══ Records for the exercise

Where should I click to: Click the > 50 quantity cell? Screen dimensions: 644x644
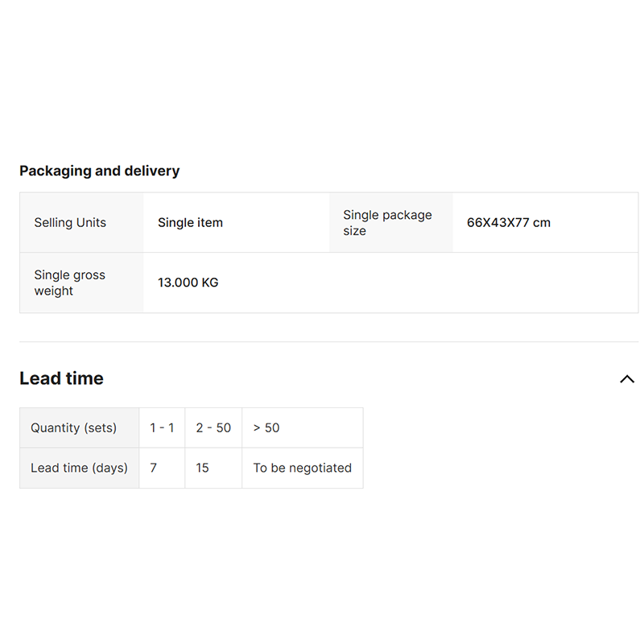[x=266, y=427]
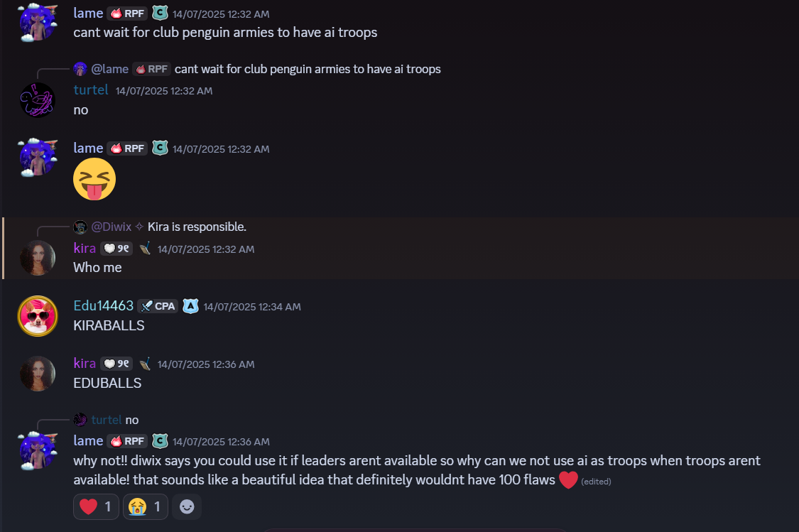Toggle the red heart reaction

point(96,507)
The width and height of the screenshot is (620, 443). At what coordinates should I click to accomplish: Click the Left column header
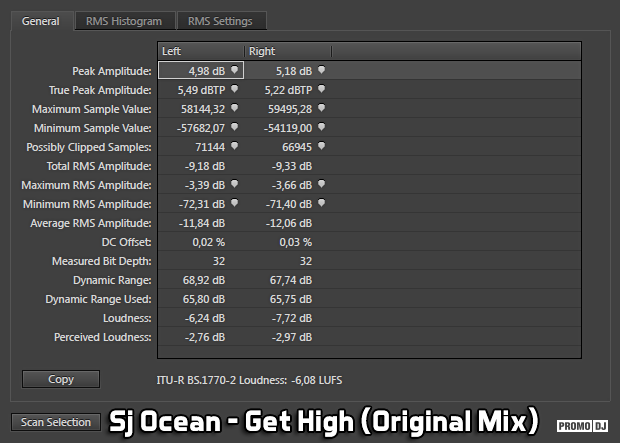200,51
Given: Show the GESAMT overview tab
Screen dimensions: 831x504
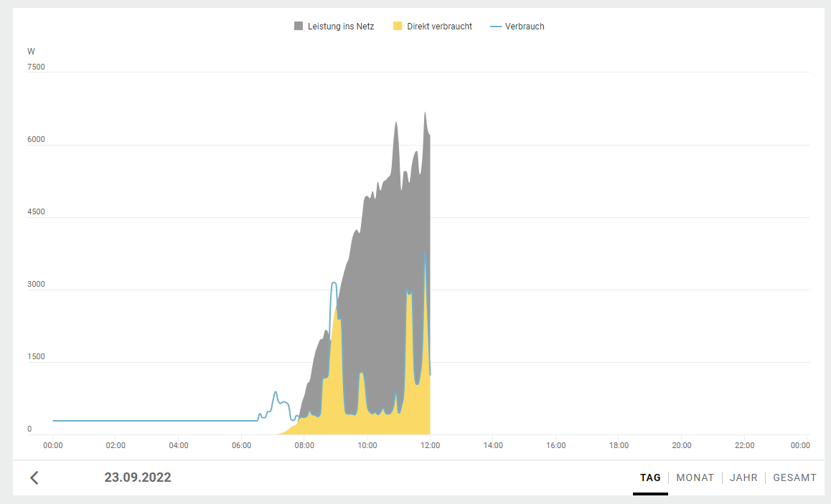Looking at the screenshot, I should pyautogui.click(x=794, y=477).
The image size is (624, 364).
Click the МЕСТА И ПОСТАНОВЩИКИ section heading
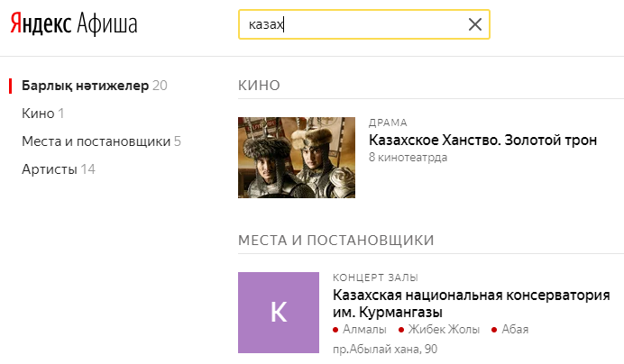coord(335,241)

════
══ Records for the exercise

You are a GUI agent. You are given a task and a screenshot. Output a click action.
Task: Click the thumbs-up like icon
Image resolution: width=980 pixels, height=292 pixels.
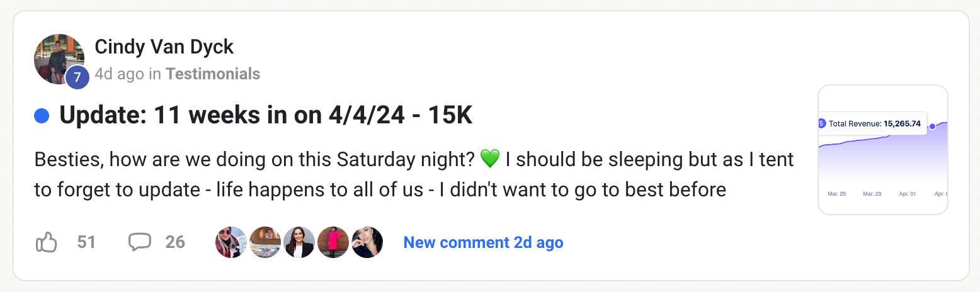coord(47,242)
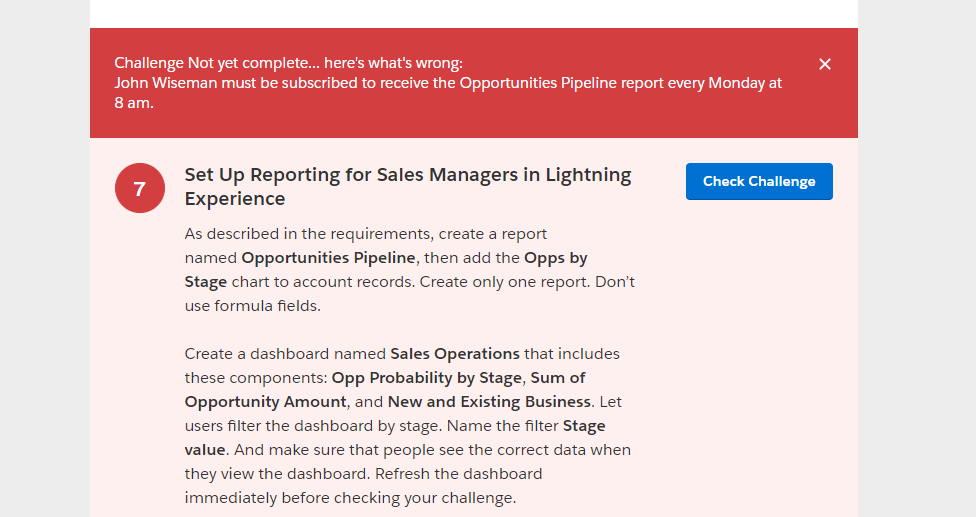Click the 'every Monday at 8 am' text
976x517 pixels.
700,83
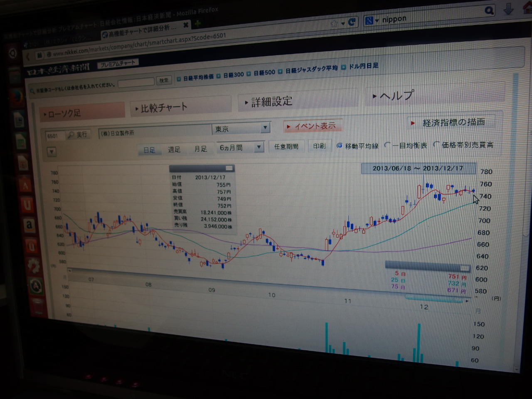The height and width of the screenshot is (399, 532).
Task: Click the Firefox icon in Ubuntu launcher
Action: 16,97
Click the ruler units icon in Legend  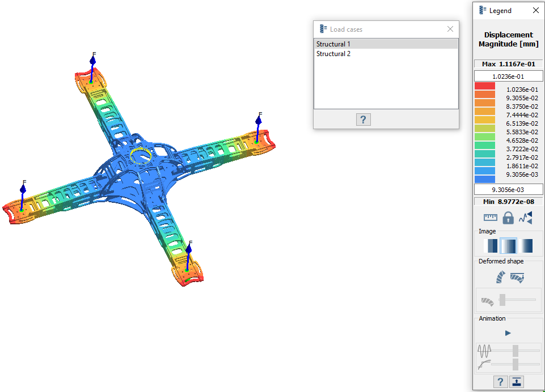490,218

════

### Goal of the exercise
Although the records above contain pictures, the copy must not; set down exactly the lines from the one with "The width and" up to and including the one with "The image size is (624, 364).".

### Exercise result
The width and height of the screenshot is (620, 443). At what coordinates should I click to accomplish: Click the Left column header
200,51
Given: Show the GESAMT overview tab
Screen dimensions: 831x504
Looking at the screenshot, I should pyautogui.click(x=794, y=477).
The image size is (624, 364).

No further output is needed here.